Data to use Start Marker

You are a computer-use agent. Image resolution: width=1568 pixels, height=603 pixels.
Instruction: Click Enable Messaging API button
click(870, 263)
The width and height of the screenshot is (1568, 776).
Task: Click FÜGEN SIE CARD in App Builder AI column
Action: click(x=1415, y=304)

Data to use End Marker

How to complete this task
All entries should be restated word for word.

Your solution
You are a computer-use agent. Image resolution: width=1568 pixels, height=603 pixels.
Instruction: Click Enable Messaging API button
click(870, 263)
The width and height of the screenshot is (1568, 776).
Task: Click FÜGEN SIE CARD in App Builder AI column
Action: click(x=1415, y=304)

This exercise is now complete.